◆ Activity ◆
In the data below, find every line with the word "this" and copy it out.

◆ Records from a data source ◆
-.-.-

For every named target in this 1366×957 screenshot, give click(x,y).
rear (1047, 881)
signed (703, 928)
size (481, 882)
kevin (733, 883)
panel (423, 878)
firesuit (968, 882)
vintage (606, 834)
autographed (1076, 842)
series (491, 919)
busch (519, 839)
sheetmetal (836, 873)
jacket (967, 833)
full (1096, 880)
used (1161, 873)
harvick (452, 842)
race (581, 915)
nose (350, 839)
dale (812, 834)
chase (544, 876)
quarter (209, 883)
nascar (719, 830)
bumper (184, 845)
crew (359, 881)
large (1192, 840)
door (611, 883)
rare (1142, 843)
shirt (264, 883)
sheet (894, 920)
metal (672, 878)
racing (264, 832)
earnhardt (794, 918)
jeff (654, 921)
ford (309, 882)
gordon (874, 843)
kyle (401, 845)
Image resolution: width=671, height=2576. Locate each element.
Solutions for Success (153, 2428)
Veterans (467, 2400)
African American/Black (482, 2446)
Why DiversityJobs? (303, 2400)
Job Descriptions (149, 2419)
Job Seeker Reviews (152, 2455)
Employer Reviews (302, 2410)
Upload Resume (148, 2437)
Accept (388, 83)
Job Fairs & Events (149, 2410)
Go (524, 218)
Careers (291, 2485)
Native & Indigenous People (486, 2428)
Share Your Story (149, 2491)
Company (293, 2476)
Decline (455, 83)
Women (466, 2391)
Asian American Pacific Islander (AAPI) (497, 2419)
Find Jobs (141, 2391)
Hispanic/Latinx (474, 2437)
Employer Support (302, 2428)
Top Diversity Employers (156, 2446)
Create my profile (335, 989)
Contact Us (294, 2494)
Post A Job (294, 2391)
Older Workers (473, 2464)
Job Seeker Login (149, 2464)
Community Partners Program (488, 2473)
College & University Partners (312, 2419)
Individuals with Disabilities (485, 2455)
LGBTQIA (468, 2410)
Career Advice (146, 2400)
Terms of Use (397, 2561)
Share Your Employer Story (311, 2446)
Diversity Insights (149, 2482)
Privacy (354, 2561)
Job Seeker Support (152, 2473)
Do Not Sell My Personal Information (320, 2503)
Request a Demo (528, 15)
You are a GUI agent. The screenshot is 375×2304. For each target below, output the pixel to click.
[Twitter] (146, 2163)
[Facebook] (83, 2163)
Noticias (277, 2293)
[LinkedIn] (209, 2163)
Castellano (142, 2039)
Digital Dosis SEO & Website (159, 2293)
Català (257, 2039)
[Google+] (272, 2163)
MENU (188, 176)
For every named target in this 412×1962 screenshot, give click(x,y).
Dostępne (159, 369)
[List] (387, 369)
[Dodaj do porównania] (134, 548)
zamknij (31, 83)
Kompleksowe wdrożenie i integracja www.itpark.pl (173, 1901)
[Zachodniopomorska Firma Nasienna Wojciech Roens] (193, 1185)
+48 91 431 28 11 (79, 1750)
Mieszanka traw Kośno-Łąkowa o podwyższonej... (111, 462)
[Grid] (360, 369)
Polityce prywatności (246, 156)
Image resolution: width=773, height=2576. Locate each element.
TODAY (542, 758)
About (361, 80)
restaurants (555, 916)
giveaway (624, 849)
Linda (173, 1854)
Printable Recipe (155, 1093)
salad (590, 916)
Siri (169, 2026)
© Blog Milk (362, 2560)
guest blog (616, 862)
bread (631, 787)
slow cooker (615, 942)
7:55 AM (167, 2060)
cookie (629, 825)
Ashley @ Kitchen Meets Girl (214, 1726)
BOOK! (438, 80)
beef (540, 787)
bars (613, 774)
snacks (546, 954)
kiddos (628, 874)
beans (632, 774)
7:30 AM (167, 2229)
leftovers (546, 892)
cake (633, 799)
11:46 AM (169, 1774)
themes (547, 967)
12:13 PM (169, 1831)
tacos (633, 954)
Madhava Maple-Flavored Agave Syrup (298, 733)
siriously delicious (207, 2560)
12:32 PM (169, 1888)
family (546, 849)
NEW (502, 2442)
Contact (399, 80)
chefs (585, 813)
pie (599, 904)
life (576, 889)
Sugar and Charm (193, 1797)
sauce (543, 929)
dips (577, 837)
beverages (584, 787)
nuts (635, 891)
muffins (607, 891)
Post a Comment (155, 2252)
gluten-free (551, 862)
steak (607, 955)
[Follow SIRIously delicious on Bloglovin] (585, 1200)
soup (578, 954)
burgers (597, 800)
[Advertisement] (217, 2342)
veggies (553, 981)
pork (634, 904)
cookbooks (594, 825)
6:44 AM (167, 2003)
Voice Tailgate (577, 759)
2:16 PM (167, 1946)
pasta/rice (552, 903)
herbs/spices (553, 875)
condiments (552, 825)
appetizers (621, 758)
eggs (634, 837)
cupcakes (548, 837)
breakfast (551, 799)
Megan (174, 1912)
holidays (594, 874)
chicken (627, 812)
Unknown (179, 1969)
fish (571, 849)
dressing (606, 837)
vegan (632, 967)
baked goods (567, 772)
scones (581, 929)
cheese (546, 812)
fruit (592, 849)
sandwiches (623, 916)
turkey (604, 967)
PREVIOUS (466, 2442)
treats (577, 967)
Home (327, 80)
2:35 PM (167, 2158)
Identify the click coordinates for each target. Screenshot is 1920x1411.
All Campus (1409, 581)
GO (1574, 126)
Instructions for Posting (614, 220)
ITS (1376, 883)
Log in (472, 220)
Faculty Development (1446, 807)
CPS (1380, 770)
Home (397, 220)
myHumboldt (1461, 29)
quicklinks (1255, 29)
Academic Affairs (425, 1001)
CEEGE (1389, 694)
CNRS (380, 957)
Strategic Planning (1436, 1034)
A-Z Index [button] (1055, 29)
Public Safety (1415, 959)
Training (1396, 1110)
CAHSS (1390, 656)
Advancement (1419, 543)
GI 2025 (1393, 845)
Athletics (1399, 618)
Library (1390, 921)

-.-.-

◆ Your response ◆
For every named target in this 1366×957 screenshot, give click(x,y).
For every named target in this 412×1962 screenshot, give click(x,y).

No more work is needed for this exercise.